Social media is for everyone, so keep your content accessible
GDS has the mandate to ensure the public sector is accessible to everyone, and that includes social media presences! We have collaborated with the Government Communication Service (GCS) to produce in-depth guidance on ensuring your social media content is accessible, and have integrated that best practice into the playbook as an introduction to the principles we apply day to day. Trust me, building in accessibility is easy when you know what to do!
One particular thing that stands out to me is the use of emojis, which has been popularised by the casual nature of conversation on social media platforms. You should know that emojis shouldn’t be used like punctuation, because people using screen readers (tools that read out loud what is on the page) will read each emoji individually, making it harder to understand what you’re actually trying to say.
Look out for your colleagues when you look out for your users
We gave our community management section a bit of a make-over as well. There have been several events over the past months that have led to an increase in users reaching out to the GOV.UK Twitter account, which we manage. Because we want to ensure that users have the same quality of experience as previously, we had to make sure that our colleagues who were responding to users were well cared for.
The section on team wellbeing and resilience covers the kind of measures we put in place in order to take the pressure off our colleagues, such as avoiding back-to-back shifts, and arranging workplace assessments as part of encouraging healthy working practice. This may be the nudge for you to get together with other colleagues across your organisation to look into what’s possible, and check in on how those who are on the frontline of your social media channels are doing.

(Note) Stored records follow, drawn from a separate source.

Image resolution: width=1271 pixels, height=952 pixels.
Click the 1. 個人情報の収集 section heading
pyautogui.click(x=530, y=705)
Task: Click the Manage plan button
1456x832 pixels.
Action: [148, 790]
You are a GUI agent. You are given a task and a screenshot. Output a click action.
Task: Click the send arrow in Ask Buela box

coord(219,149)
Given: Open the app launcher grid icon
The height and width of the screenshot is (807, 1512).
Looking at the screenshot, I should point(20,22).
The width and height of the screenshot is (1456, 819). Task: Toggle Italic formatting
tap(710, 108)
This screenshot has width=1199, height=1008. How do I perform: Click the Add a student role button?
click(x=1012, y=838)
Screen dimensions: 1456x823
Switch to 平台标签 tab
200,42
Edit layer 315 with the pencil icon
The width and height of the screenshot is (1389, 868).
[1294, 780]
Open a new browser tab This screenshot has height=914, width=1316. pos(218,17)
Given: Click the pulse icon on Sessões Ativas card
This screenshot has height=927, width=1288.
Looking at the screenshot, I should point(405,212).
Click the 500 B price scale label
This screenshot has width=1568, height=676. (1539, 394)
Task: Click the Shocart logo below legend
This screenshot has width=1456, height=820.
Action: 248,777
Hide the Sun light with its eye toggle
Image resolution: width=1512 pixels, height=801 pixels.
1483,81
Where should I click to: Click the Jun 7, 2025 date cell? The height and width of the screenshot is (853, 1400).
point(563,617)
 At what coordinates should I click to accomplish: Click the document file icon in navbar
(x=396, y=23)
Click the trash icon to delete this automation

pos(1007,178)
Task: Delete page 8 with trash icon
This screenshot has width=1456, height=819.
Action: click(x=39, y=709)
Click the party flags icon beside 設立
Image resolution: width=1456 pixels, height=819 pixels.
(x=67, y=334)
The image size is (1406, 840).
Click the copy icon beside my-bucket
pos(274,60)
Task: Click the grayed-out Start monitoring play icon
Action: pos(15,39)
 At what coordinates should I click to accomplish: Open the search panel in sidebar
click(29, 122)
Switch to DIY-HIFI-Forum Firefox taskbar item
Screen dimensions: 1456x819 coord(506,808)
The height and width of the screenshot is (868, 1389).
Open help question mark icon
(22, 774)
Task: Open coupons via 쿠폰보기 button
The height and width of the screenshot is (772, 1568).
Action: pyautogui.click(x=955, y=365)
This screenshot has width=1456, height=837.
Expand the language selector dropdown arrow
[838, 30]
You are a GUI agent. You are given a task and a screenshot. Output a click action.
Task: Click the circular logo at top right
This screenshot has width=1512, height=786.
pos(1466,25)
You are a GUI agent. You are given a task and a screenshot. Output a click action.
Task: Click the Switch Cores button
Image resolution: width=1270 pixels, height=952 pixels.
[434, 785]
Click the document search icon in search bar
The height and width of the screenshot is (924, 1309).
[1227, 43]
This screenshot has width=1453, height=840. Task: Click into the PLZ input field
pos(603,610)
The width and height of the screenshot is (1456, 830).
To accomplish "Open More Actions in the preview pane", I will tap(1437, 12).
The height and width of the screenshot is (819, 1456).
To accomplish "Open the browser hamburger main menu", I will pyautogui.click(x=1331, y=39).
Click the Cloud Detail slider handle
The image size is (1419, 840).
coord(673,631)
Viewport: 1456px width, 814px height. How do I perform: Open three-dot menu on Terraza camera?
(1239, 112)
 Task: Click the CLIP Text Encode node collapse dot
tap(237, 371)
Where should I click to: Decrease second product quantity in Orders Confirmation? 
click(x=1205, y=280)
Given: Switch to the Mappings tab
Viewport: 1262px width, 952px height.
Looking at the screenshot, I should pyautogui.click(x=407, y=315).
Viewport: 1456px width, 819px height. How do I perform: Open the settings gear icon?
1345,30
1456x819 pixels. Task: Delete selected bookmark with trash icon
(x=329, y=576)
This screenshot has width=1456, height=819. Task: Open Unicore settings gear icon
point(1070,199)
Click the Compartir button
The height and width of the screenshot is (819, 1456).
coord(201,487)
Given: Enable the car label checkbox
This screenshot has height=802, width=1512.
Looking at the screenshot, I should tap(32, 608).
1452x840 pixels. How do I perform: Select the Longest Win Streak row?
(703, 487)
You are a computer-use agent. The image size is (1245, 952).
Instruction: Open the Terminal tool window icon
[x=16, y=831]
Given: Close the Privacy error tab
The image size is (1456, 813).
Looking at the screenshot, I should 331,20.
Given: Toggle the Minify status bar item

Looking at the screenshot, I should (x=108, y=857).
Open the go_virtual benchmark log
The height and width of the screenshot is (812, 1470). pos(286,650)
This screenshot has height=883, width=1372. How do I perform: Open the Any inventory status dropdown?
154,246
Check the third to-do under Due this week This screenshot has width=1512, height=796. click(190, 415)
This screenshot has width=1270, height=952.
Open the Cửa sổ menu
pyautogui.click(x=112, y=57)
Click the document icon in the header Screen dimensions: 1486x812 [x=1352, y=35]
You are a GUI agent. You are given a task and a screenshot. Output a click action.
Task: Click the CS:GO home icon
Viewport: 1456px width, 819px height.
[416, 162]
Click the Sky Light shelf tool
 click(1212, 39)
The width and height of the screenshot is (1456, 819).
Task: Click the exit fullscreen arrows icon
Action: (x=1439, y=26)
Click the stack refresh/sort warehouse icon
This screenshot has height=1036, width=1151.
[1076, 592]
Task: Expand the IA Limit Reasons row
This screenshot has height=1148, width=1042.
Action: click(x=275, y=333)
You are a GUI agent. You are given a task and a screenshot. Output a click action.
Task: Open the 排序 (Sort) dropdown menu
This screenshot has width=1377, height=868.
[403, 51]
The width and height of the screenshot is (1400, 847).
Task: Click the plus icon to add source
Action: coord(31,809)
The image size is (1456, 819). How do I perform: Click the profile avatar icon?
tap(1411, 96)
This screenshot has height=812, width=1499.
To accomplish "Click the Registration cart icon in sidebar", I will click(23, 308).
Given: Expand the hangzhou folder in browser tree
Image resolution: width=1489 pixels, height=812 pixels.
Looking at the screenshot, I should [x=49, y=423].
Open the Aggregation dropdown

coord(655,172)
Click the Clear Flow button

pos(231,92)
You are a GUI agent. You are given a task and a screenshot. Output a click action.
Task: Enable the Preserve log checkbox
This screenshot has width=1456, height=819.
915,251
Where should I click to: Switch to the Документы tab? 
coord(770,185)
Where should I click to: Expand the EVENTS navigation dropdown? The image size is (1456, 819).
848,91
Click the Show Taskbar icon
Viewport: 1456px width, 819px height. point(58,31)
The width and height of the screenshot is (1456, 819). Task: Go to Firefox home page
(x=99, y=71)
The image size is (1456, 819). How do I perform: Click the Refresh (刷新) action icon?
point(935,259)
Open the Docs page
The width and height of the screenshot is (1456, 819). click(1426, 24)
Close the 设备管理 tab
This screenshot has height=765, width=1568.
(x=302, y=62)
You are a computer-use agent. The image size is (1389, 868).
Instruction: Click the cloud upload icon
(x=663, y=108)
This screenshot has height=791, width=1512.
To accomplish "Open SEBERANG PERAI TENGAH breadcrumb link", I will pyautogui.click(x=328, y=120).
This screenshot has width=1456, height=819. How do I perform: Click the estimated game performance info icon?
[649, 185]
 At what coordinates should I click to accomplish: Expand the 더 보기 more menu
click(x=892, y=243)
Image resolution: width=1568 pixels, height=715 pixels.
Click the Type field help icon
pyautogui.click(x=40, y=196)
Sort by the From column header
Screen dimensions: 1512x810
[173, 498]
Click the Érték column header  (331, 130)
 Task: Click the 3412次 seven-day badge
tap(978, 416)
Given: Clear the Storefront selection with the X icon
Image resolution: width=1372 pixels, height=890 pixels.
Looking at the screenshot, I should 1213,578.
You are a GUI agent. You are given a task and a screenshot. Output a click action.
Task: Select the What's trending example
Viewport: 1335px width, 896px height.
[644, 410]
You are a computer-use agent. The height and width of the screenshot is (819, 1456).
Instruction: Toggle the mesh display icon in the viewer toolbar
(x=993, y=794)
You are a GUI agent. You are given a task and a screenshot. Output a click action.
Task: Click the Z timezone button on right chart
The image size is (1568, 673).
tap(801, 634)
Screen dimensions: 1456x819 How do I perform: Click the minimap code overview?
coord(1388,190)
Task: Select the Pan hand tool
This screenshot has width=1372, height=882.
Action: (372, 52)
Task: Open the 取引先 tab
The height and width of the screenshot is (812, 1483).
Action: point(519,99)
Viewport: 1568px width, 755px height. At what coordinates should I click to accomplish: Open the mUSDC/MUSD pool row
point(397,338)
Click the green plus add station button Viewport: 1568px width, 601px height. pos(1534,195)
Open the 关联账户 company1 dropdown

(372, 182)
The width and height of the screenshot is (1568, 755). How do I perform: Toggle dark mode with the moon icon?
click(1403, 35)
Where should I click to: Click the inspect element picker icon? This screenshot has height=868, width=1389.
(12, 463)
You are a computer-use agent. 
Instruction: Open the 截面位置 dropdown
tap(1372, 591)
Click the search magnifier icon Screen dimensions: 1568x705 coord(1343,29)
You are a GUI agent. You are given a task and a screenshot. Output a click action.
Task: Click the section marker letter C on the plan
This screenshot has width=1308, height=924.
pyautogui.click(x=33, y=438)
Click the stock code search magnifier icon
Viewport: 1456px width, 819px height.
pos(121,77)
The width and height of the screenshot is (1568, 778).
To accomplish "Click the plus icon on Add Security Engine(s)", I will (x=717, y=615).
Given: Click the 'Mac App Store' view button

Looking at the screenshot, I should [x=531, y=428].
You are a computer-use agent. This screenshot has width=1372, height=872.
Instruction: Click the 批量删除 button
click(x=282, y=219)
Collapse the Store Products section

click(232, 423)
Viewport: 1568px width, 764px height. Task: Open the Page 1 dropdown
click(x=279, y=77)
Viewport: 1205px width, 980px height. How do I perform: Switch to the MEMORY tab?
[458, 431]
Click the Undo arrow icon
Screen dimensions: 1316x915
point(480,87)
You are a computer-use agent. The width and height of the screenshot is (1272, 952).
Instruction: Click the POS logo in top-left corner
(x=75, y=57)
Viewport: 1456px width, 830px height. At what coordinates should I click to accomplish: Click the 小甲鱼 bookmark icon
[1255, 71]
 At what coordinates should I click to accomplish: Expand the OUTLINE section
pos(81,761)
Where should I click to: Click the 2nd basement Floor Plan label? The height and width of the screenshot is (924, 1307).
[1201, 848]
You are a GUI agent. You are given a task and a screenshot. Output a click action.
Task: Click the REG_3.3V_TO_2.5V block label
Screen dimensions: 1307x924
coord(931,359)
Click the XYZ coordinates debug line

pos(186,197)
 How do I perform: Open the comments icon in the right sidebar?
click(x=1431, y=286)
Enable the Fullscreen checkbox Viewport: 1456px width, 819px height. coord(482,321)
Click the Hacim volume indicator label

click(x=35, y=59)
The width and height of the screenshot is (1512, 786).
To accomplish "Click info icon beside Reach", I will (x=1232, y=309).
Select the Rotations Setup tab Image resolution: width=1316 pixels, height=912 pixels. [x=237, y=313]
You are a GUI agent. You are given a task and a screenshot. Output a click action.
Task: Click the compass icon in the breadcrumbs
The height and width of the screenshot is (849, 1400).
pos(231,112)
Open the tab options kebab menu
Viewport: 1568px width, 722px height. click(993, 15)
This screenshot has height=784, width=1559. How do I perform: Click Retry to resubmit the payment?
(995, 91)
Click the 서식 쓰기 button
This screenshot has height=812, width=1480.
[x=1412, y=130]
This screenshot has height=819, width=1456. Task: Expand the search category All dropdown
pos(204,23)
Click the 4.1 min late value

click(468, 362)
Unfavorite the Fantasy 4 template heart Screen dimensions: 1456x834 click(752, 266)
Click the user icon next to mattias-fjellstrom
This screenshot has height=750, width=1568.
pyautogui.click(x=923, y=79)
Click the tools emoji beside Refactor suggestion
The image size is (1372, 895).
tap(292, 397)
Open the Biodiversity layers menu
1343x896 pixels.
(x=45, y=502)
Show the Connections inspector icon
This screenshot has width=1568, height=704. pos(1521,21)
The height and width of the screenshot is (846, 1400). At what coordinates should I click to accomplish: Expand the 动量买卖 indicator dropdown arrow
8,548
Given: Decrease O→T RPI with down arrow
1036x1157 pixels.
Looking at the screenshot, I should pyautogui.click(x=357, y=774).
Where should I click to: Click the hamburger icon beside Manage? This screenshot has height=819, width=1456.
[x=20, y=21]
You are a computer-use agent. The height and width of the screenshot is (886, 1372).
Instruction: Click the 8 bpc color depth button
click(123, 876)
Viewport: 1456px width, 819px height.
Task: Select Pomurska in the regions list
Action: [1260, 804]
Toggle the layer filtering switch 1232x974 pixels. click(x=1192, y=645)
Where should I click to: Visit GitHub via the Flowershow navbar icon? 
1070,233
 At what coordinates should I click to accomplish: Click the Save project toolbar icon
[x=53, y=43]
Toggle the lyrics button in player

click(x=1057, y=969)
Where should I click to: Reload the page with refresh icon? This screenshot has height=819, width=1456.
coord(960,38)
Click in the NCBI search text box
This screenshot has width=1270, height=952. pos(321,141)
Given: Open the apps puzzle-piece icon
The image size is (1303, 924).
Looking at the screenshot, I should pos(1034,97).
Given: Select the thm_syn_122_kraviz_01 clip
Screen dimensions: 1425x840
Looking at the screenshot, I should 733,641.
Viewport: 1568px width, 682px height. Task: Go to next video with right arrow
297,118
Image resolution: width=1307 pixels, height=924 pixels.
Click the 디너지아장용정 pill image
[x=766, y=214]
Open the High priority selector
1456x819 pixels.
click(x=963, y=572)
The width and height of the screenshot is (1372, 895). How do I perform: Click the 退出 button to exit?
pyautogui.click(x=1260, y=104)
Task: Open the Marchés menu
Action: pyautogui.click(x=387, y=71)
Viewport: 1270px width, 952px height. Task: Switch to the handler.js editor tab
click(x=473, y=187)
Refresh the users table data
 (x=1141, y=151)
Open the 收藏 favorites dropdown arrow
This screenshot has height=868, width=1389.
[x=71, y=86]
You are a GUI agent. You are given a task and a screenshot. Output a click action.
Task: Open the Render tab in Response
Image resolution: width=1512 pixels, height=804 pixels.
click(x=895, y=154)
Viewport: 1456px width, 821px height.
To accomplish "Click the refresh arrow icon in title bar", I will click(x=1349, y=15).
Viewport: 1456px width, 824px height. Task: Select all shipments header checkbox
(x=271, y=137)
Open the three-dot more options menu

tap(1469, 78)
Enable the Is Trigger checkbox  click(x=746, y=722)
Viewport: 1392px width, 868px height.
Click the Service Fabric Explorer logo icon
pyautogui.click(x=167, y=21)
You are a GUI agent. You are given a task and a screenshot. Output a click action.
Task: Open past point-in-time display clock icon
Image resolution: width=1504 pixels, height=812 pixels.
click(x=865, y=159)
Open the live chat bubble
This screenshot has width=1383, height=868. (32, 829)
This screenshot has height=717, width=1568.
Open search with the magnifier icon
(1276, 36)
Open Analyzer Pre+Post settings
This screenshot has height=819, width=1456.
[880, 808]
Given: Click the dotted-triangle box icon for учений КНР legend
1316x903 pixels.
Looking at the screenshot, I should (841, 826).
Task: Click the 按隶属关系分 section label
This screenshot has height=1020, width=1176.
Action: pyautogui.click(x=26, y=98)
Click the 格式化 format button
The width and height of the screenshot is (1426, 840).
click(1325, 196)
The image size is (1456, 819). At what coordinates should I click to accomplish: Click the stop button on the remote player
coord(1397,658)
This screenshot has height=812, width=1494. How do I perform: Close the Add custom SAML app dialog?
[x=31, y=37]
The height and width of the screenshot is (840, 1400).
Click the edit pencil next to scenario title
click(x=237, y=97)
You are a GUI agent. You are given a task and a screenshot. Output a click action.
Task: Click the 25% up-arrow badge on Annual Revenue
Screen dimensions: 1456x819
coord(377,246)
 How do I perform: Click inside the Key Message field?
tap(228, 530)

What does the future of social media hold?
We don’t have crystal balls to gaze into (how easy would our jobs be otherwise!) but we’ve noticed one thing at least: social media may be built for one purpose, but once users get a hold of it, it can be diverted into a totally different purpose. It’s an incredible power that both platforms and users possess, so it’s important to stay alert to these things. The most important lesson of them all is to stay engaged and up to date - we’re doing the same.